Introduction

Ferroportin (Fpn), encoded by the SLC40A1 gene, is the only known Fe²⁺ exporter in human (Nemeth and Ganz, 2021; Abboud and Haile, 2000; Donovan et al., 2000; McKie et al., 2000). Fpn is highly expressed on enterocytes, hepatocytes, and macrophages, and mediates release of iron stored in cells (Drakesmith et al., 2015; Mackenzie and Garrick, 2005; Knutson et al., 2005). Activity of Fpn is regulated by hepcidin, a small peptide hormone secreted by hepatocytes, which binds to Fpn and reduces iron export by inhibiting its transport activity and triggering endocytosis of Fpn (Aschemeyer et al., 2018; Nemeth et al., 2004; Nemeth and Ganz, 2021). Mutations in Fpn cause hereditary hemochromatosis and iron-loading anemias in human (Pietrangelo, 2017; Ganz, 2013; Ginzburg, 2019; Vlasveld et al., 2019).

We have shown previously that Fpn is a Fe²⁺/2H⁺ exchanger, that is, the export of one Fe²⁺ is accompanied by the import of two H⁺ (Pan et al., 2020). The electroneutral transport mechanism is likely an adaptation to overcome the negative resting membrane potential that would have significantly hindered export of cations. Structures of mammalian Fpn show two transition-metal ion binding sites, termed Site 1 (S1) and Site 2 (S2) (Billesbølle et al., 2020; Pan et al., 2020). Curiously, each ion binding site is composed of only two residues, Asp39 and His43 for S1, and Cys326 and His507 for S2, and it remains unsettled how S1 and S2 mediate coupled transport of Fe²⁺ and H⁺. In the current study, we found that Asp39 is also part of a Ca²⁺ binding site, and that mutation Asp39Ala almost completely eliminates Ca²⁺ transport but has a modest impact on Fe²⁺ transport, suggesting that S1 and S2 may have different roles in Fe²⁺ or H⁺ transport.

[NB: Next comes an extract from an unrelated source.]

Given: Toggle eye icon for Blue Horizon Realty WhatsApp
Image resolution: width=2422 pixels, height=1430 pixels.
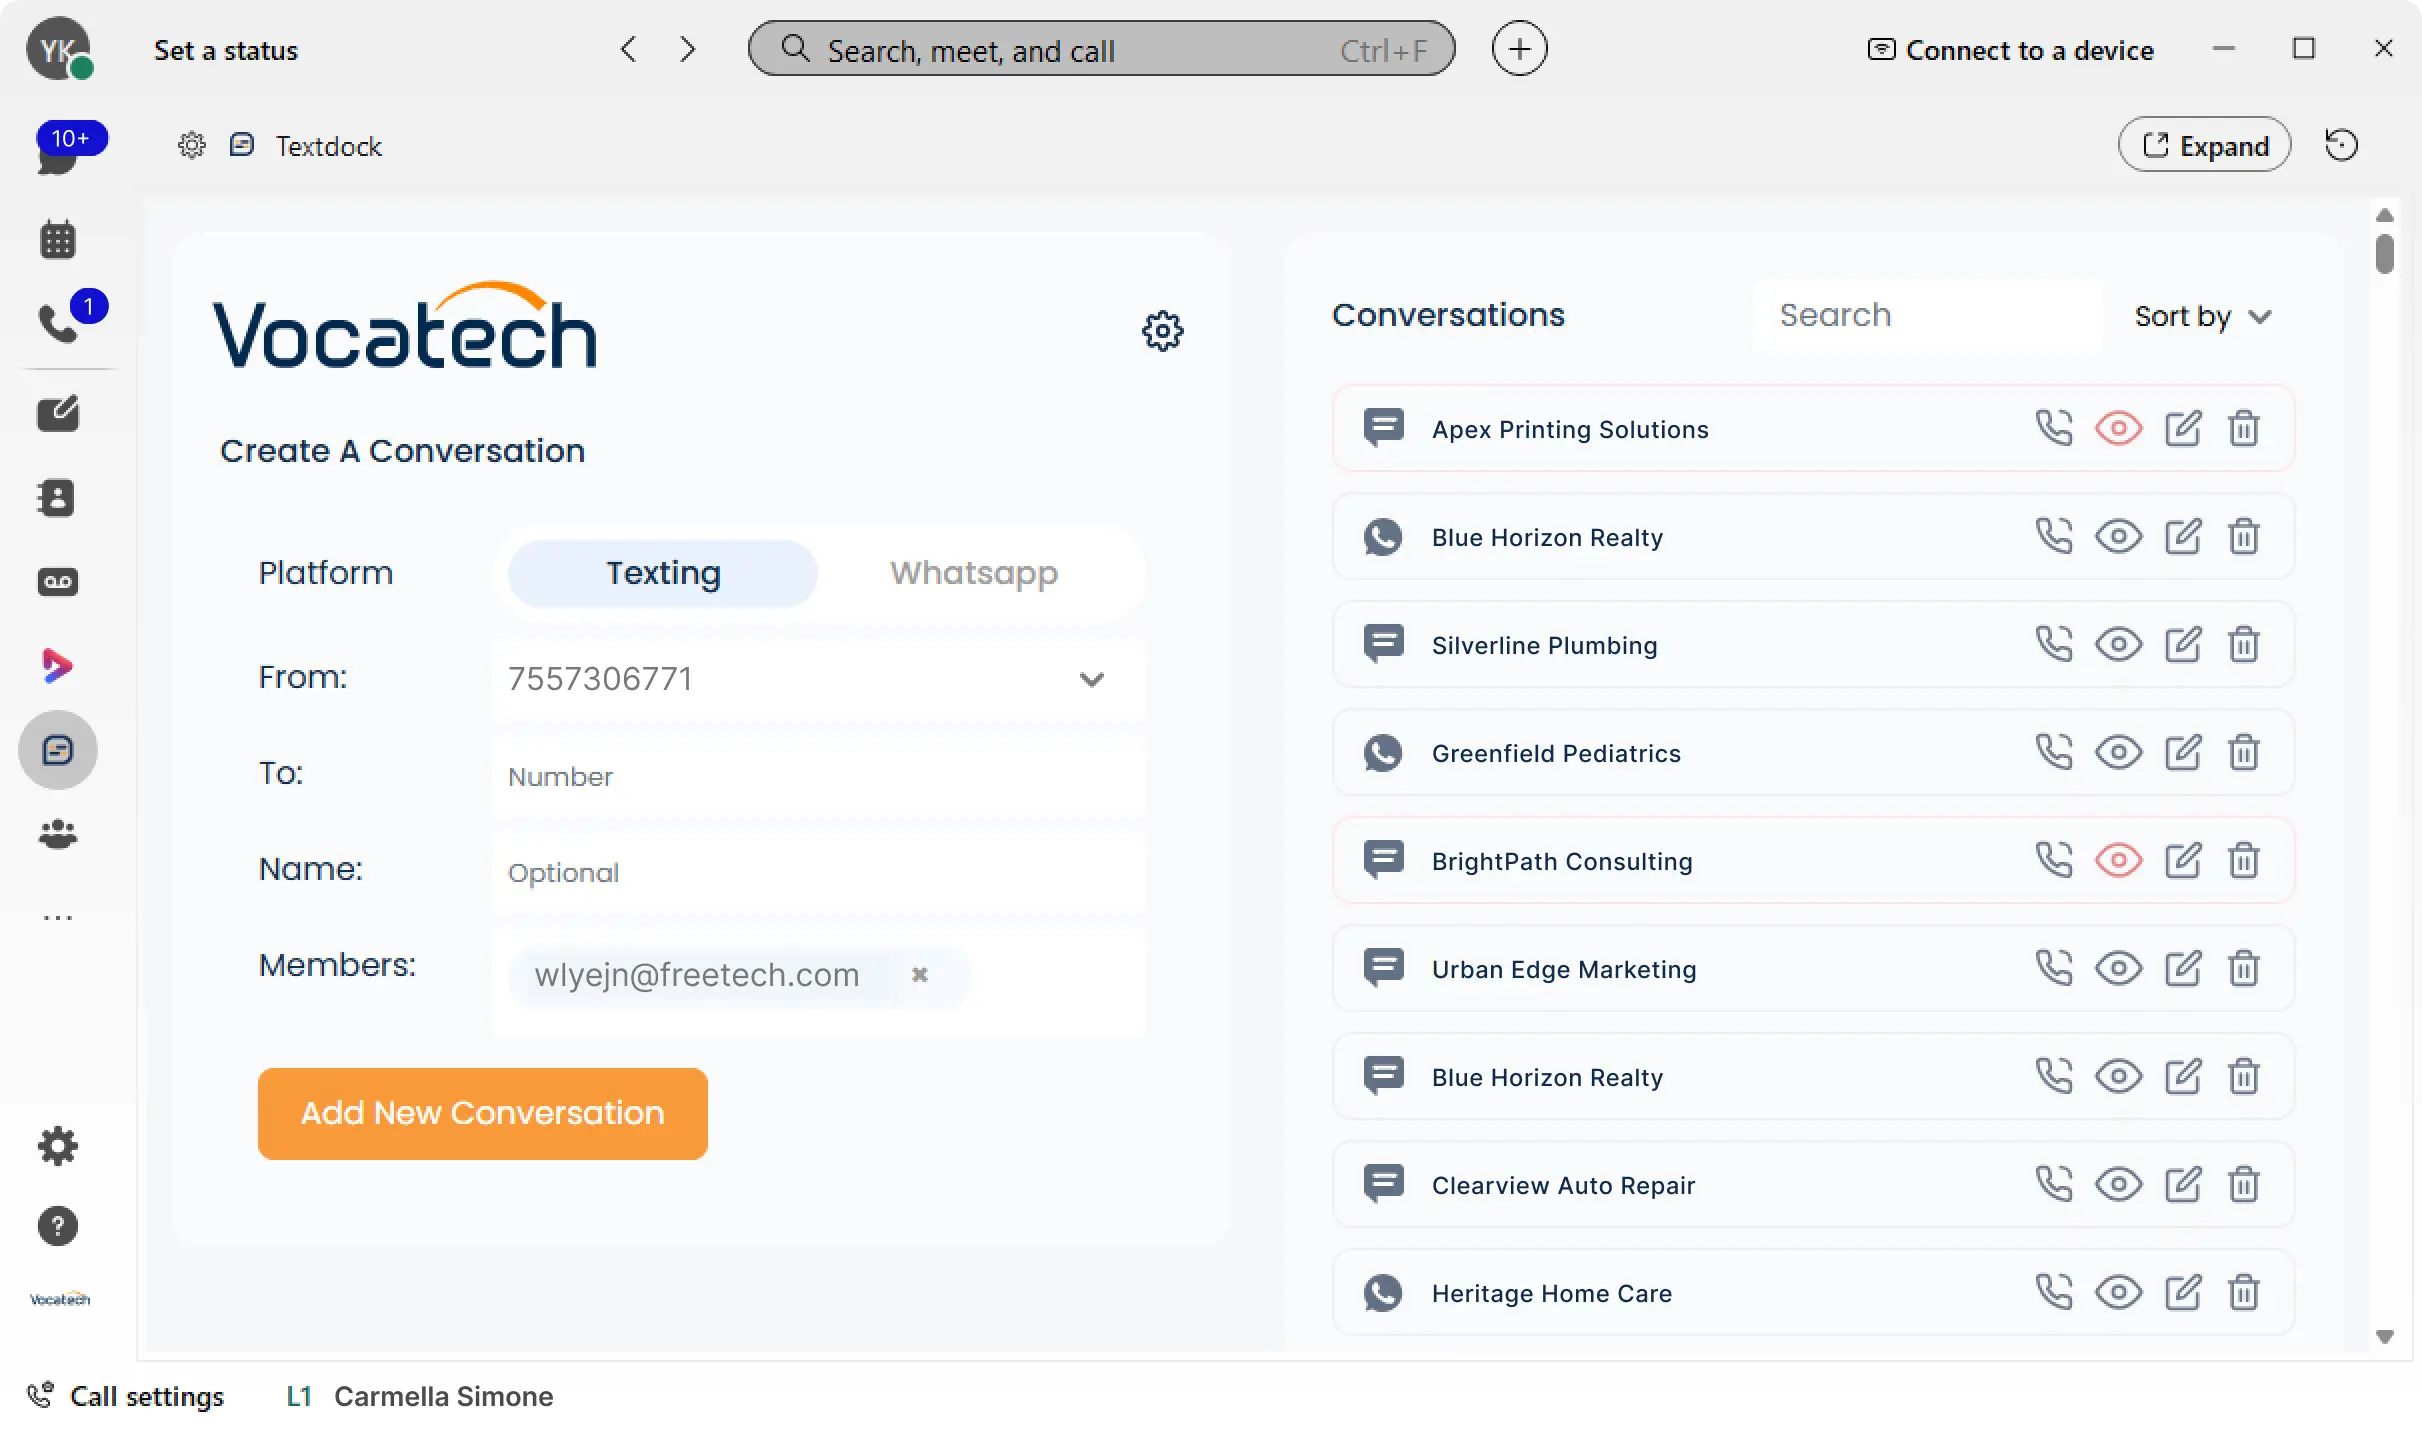Looking at the screenshot, I should coord(2118,536).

Ca²⁺ is known to bind to mammalian Fpn (Deshpande et al., 2018), but Ca²⁺ transport by Fpn has not been demonstrated and the role of Ca²⁺ in Fe²⁺ transport remains ambiguous. Using Fpn expressed in Xenopus oocytes, Deshpande et al. found that Fe²⁺ export requires Ca²⁺, but Ca²⁺ is not transported by Fpn (Deshpande et al., 2018). More recently, several studies using purified Fpn...